Improved accuracy of an tandem liquid chromatography–mass spectrometry method measuring 24R,25-dihydroxyvitamin D₃ and 25-hydroxyvitamin D metabolites in serum using unspiked controls and its application to determining cross-reactivity of a chemiluminescent microparticle immunoassay

Measurement of serum 25-hydroxyvitamin D [25(OH)D] is considered the best indicator of vitamin D status. Two minor vitamin D metabolites are common interferences encountered in 25(OH)D assays.
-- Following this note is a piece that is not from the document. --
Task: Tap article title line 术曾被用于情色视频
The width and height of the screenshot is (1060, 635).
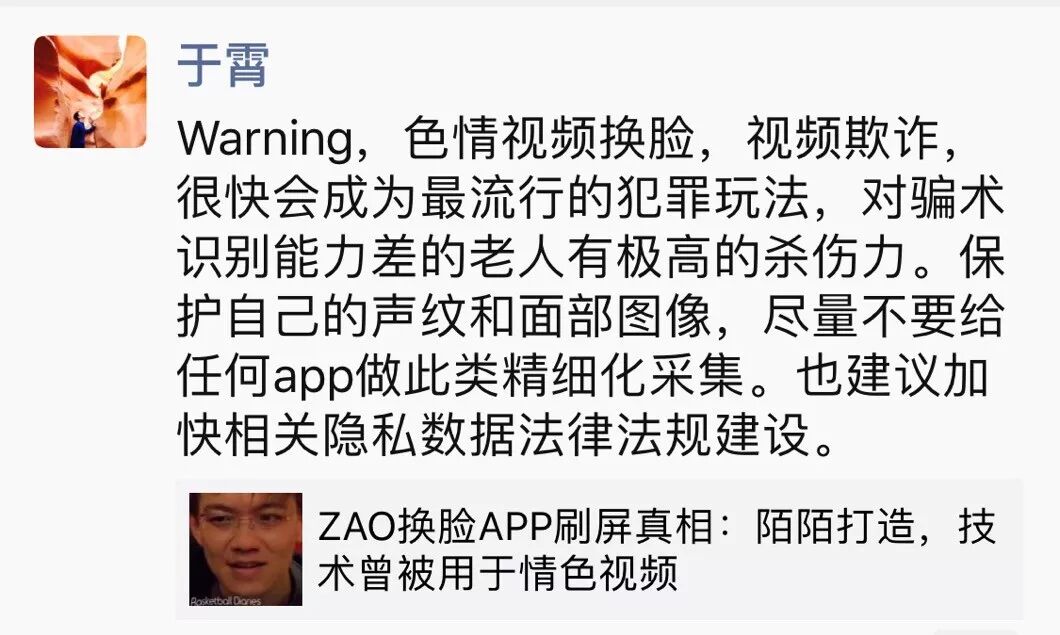Action: coord(498,574)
The first is 3-epi-25-hydroxyvitamin D₃ [3-epi-25(OH)D₃], which if not chromatographically resolved from 25-hydroxyvitamin D₃ [25(OH)D₃], can overestimate 25(OH)D concentrations. The second is 24R,25-dihydroxyvitamin D₃ [24R,25(OH)₂D₃], which can cross-react with the antibodies in 25(OH)D immunoassays. Our aim was to develop an LC–MS/MS method capable of detecting both 3-epi-25(OH)D₃ and 24R,25(OH)₂D₃ in serum without the use of a derivatization agent. We report an isotope dilution LC–MS/MS method, with electrospray ionization in the positive mode, that can simultaneously detect 24R,25(OH)₂D₃, 25(OH)D₃, 3-epi-25(OH)D₃, and 25-hydroxyvitamin D₂. The method employs a cost-effective liquid–liquid extraction using only 150 μL of sera and a total run time of 10 min. Method performance was assessed by using quality controls made from pooled sera as an alternative to sera spiked with analytes. Biobanked samples, originally analyzed by chemiluminescent microparticle immunoassay (CMIA), were re-analyzed with this method to determine the contribution of 24R,25(OH)₂D₃ cross-reactivity to 25(OH)D measurement bias. The CMIA over-estimation of 25(OH)D measurements relative to LC–MS/MS was found to depend on both 25(OH)D and 24R,25(OH)₂D₃ concentrations.